» Quoted passage:
..............................

Key Differences Between PGC, IFRS and US GAAP Affecting Reporting
Converting financial statements from the Spanish PGC to IFRS or US GAAP is not a trivial chart-of-accounts reclassification exercise. There are substantive differences that directly impact the figures reported to the group and that must be managed with precision to avoid distortions and audit adjustments.
IFRS 16 — Leases: The Spanish PGC maintains the distinction between finance leases (capitalised) and operating leases (expensed). Under IFRS 16, virtually all leases are capitalised on the lessee’s balance sheet. Typical impact on a Spanish subsidiary: asset and liability increase of EUR 500,000 to EUR 5,000,000 (offices, fleet vehicles, equipment). Reported EBITDA improves but higher indebtedness appears.
IFRS 15 — Revenue Recognition: The 5-step model may differ from PGC criteria for complex contracts, especially in service companies with long-term contracts, software licences with service components, or contracts with variable elements (bonuses, volume discounts).
IFRS 9 — Financial Instruments: The classification and measurement model differs from the PGC. The “available for sale” category in the PGC does not exist in IFRS 9. The expected credit loss (ECL) model is forward-looking, versus the PGC’s incurred loss model, affecting client bad-debt provisions.

..............................

» Problems and tasks:
• a. In the text on PGC, IFRS and US GAAP differences, which PGC category does not exist in IFRS 9?
• b. Translate this sentence from the text on PGC, IFRS and US GAAP differences into Spanish: "Under IFRS 16, virtually all leases are capitalised on the lessee’s balance sheet."
• c. Go on with the text on PGC, IFRS and US GAAP differences from the point where it ends.

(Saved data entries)

..............................

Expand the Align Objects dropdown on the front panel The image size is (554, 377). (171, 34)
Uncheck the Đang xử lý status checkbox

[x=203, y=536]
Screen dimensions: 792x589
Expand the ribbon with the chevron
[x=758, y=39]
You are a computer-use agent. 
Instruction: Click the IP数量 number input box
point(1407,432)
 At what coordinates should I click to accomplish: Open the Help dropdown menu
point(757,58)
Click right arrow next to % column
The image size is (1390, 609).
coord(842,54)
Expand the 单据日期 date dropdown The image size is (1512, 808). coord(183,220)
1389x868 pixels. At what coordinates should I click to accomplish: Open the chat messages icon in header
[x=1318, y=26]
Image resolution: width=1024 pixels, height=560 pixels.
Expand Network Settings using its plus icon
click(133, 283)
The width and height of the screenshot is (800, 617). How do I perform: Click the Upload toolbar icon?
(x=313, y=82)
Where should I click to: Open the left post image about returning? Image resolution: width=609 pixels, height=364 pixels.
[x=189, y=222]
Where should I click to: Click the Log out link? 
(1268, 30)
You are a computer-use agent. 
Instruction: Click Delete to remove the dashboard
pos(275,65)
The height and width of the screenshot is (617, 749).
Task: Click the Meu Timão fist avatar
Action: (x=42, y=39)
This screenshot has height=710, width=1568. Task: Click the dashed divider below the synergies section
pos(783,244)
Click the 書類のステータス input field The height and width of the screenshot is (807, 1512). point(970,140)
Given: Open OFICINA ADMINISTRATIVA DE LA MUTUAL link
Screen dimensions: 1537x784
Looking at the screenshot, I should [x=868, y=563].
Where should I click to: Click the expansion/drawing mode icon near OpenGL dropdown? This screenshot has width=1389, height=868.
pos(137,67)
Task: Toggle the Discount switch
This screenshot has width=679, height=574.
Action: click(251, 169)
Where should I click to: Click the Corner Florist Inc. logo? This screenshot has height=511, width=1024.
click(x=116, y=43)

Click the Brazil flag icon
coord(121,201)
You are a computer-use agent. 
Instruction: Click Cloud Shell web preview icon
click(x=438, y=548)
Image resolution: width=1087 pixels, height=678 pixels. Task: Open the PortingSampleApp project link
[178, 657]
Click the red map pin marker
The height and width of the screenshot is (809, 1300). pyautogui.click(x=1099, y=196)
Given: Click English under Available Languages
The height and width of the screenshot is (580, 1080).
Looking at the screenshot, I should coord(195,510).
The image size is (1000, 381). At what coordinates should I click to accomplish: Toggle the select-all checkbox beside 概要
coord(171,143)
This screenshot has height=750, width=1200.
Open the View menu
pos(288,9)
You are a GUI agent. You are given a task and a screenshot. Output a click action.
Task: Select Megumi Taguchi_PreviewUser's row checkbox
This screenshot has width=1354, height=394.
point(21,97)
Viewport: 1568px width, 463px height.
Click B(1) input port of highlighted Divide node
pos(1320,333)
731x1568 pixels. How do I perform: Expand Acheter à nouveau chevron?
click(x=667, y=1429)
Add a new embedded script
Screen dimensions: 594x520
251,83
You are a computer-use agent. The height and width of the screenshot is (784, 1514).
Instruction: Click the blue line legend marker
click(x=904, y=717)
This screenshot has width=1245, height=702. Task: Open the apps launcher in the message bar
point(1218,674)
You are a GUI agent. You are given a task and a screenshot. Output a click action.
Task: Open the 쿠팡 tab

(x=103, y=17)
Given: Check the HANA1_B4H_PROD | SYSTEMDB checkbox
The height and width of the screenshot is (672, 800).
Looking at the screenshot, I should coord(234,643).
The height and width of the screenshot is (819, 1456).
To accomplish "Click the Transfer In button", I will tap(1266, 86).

..............................

» Final results:
• a. The "available for sale" category.

• b. Según la NIIF 16, prácticamente todos los arrendamientos se capitalizan en el balance del arrendatario.

• c.
IFRS 18 — Presentation of Financial Statements (from January 2027): Published by the IASB in April 2024, IFRS 18 replaces IAS 1 and will be mandatory for periods beginning on or after 1 January 2027, with early adoption permitted. It introduces three mandatory P&L categories: Operating, Investing and Financing, with defined subtotals. Many international parents are requesting early adoption in 2026 to align group reporting before the mandatory deadline. Euroaccounts is already preparing clients’ reporting packages for the new IFRS 18 formats.
US GAAP — Additional differences: For subsidiaries reporting to US parents, additional differences exist: ASC 842 (leases with differences vs. IFRS 16 on lease type), ASC 606 (similar to IFRS 15 but with licence differences), and ASC 740 (taxes with specific tax uncertainty treatment).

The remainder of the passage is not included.